**Work to complete:**
• 1. Answer the following questions using the interview.
(a) According to the classic Puget Sound story, who discovered Puget Sound, and in what year?
(b) What did the first salmon ceremony celebrate?
(c) What is the title of the earlier book on urban geology?
• 2. Reproduce the passage of the interview starting with "Williams: As the" and going on through "underneath that ice.".
[[ Source document open ]]
Beacon: You write that Indigenous people understood the relationship between harvesting and preservation.
Williams: There are two parts to that. One, I really wanted to try and include as many voices as I could. And the Indigenous people of this area are far too often left out of histories. We all know that. The classic Puget Sound story is that George Vancouver discovered Puget Sound in 1792. Well, we know that people lived here for thousands of years.
And second, it's important that salmon were and are a group species; there's multiple varieties that people relied on for thousands of years. And they understood that humans do have an impact, and that you need to think about it sustainably. There was, for example, the first salmon ceremony (that celebrated the arrival of the salmon run).
That was important, because you didn't harvest before that, when salmon were not in the prime of their lives. It was very much this understanding of the ecology of the species, and the respect for the species in terms of how they would harvest them. It was a relationship that required humans to act in a way that was about sustainability and not about exploitation.
Beacon: You devote a really interesting chapter to what you call "The Maritime Highway," which includes everything from canoes to the transition from the "mosquito fleet" ferries to today's modern boats run by Washington State Ferries as part of the state Department of Transportation.
Williams: Riding the ferry is one thing I think people in Edmonds appreciate for the spiritual aspect of it. Not in a divine way, but just appreciating being out on the water. One of the great things about living in a community with a ferry system is that you can have that access to this amazing body of water.
Beacon: You have studied geology, and you wrote a book called "Stories in Stone: Travels Through Urban Geology." You write about the geology of Puget in "Homewaters," and point out it wasn't really glaciers that carved the Sound (at least seven times in the past 2 million years) but the waters underneath.
Williams: As the ice moved in, you get two layers of sediment-rich water that forms in front of the glacier as it moves along, cutting deep into the land below. You could have a lot of water on the order of a Skagit River flowing underneath that ice.
[[ Source document closed ]]
[[ Data for review open ]]
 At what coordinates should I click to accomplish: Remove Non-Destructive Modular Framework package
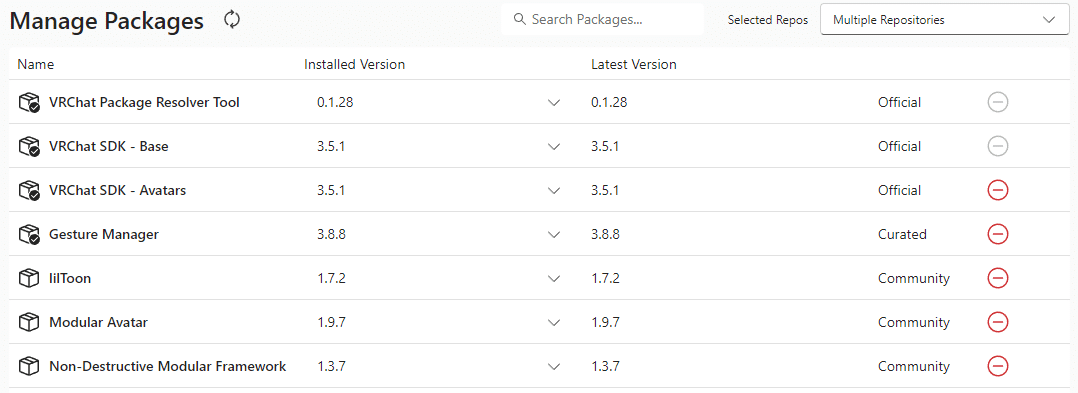tap(998, 366)
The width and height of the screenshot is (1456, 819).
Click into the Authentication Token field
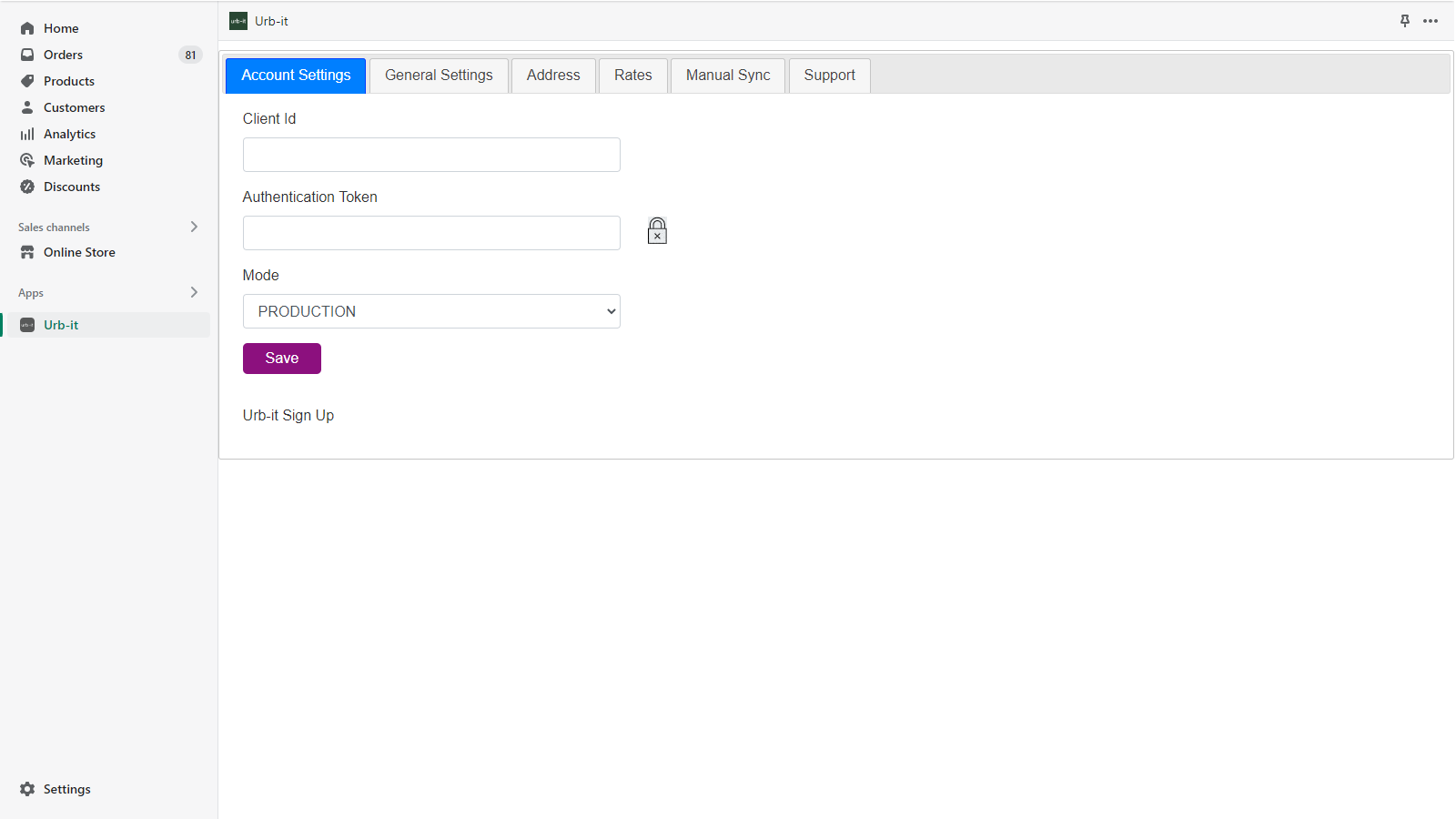[431, 233]
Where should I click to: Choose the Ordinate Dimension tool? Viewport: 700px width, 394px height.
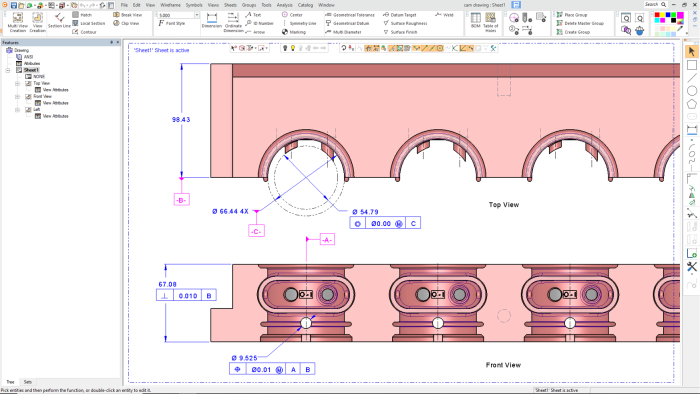point(233,22)
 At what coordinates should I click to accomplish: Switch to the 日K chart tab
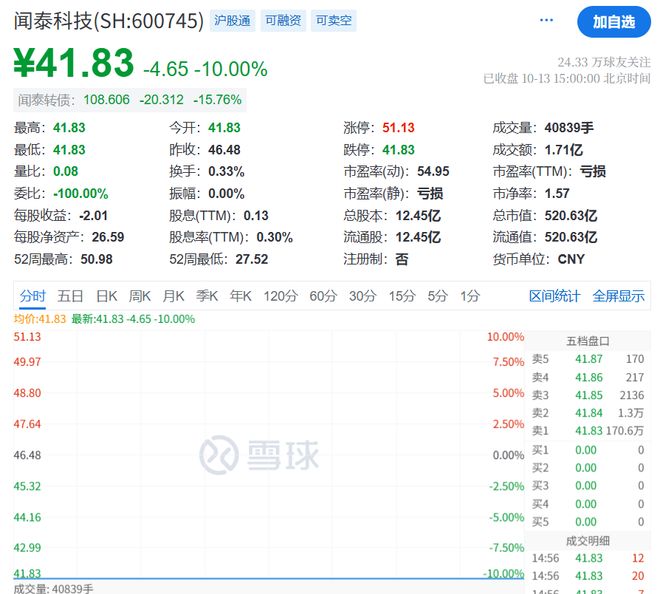coord(107,296)
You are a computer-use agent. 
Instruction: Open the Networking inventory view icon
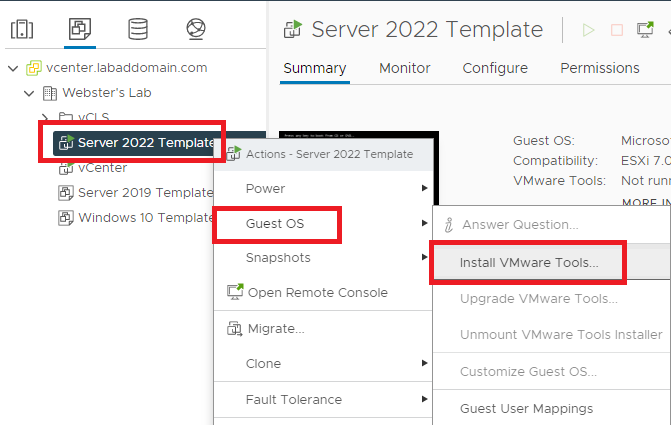pos(196,28)
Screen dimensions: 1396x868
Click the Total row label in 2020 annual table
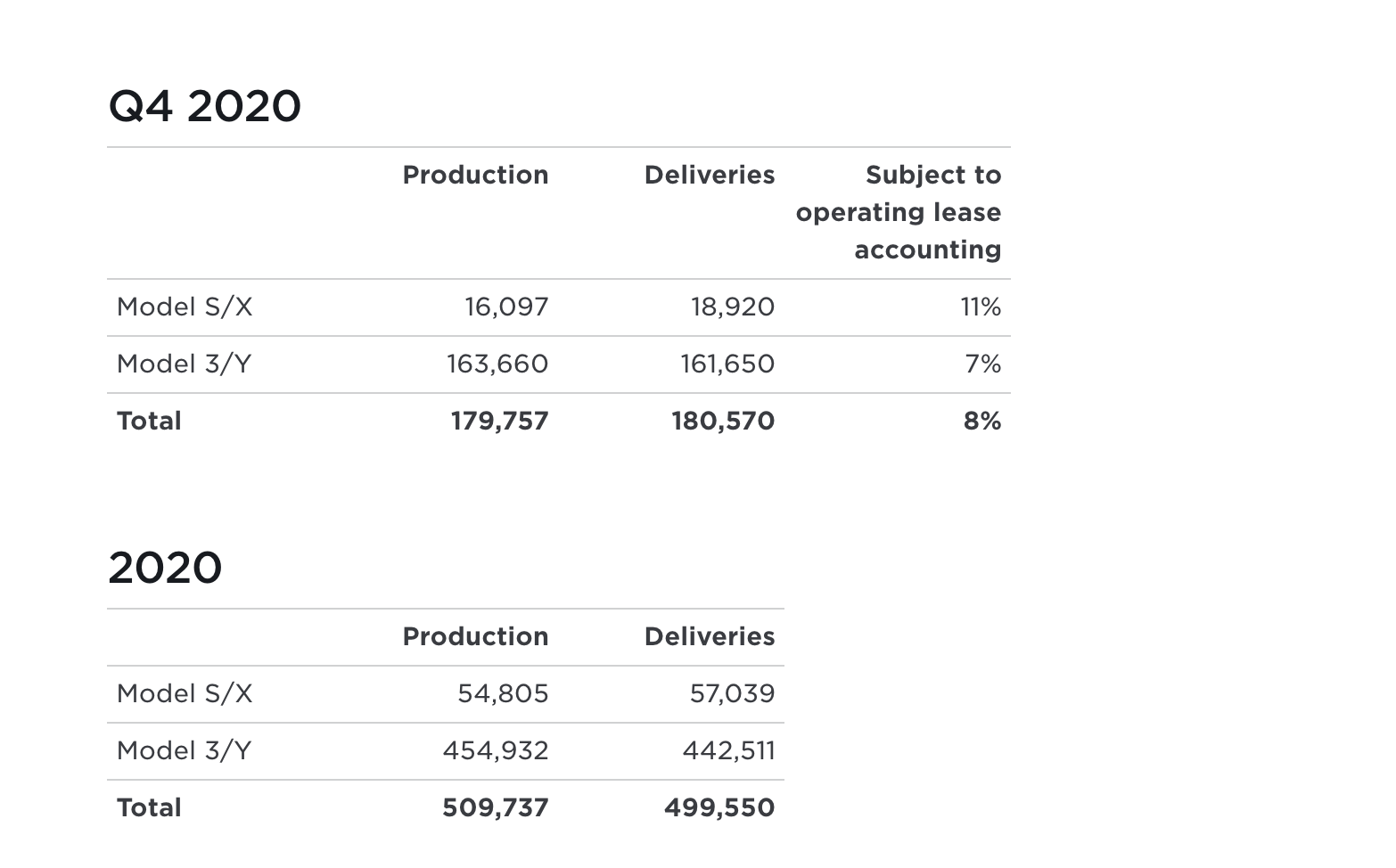click(x=149, y=808)
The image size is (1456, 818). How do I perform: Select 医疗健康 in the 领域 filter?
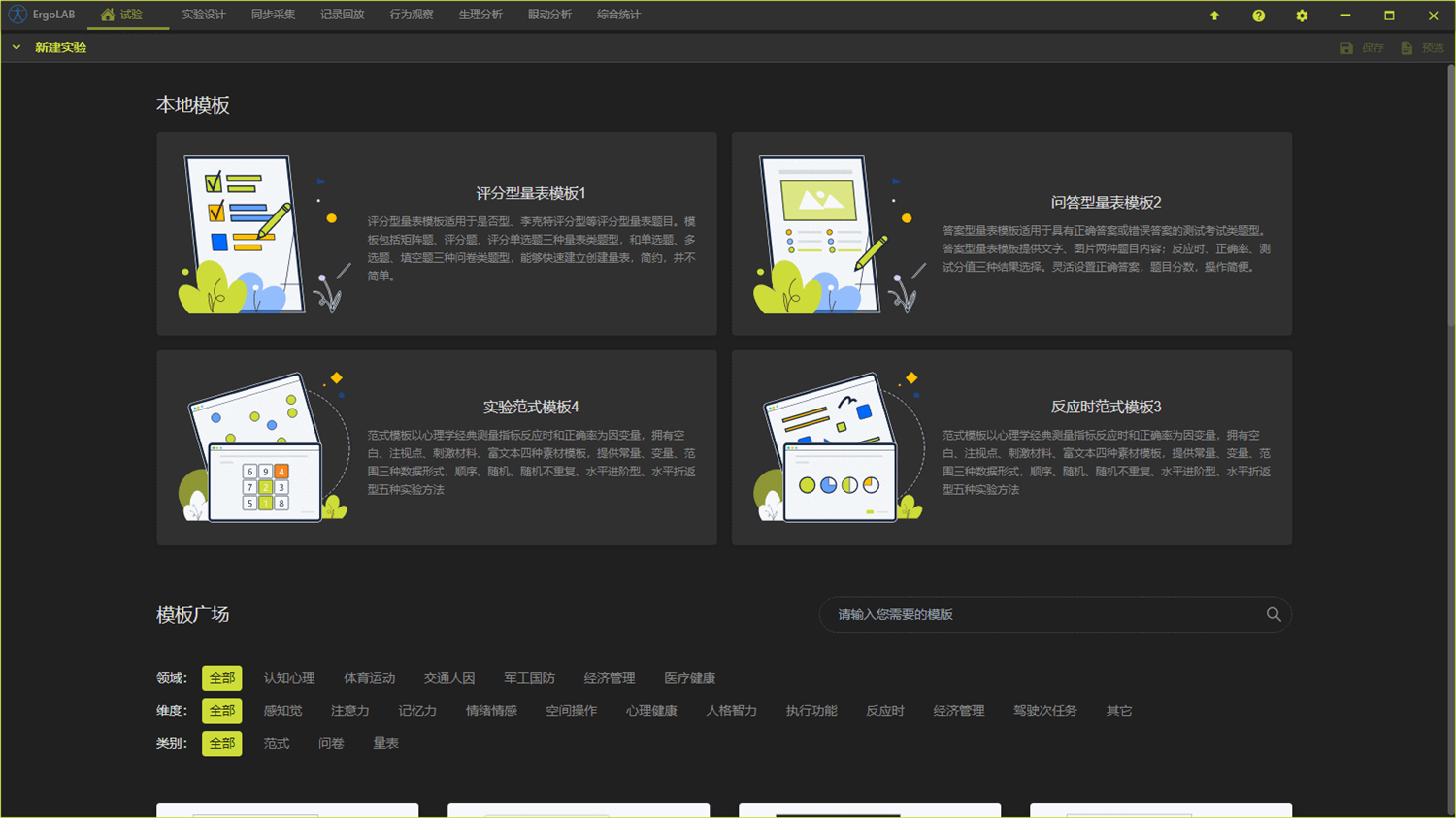[x=689, y=678]
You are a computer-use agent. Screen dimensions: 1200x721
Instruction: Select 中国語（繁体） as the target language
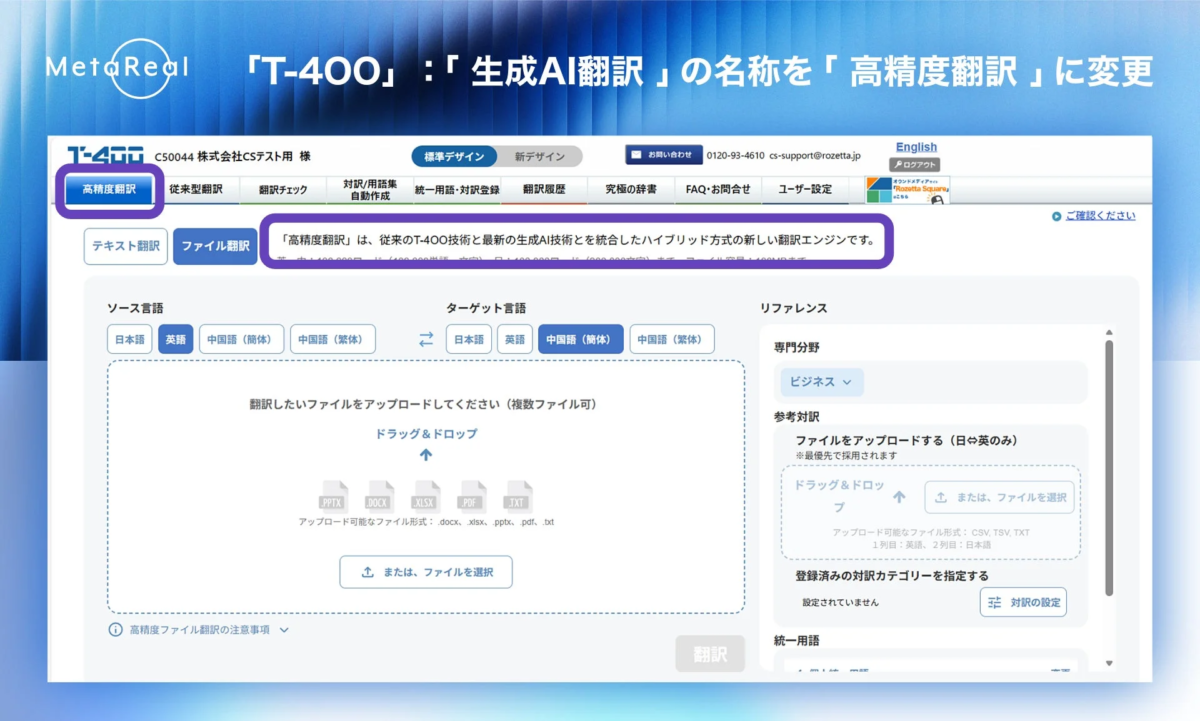coord(674,338)
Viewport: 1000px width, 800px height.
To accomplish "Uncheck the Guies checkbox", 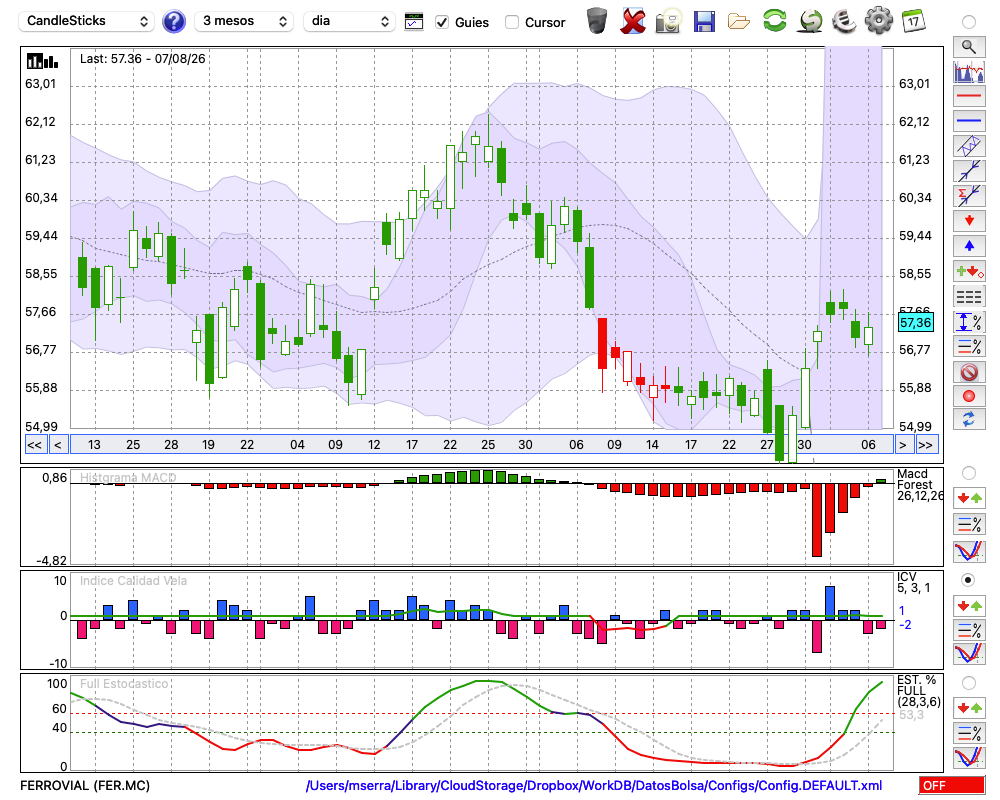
[[ Data for review closed ]]
**Answers to this exercise:**
• 1.
(a) George Vancouver, in 1792.
(b) The arrival of the salmon run.
(c) "Stories in Stone: Travels Through Urban Geology."

• 2.
Williams: As the ice moved in, you get two layers of sediment-rich water that forms in front of the glacier as it moves along, cutting deep into the land below. You could have a lot of water on the order of a Skagit River flowing underneath that ice.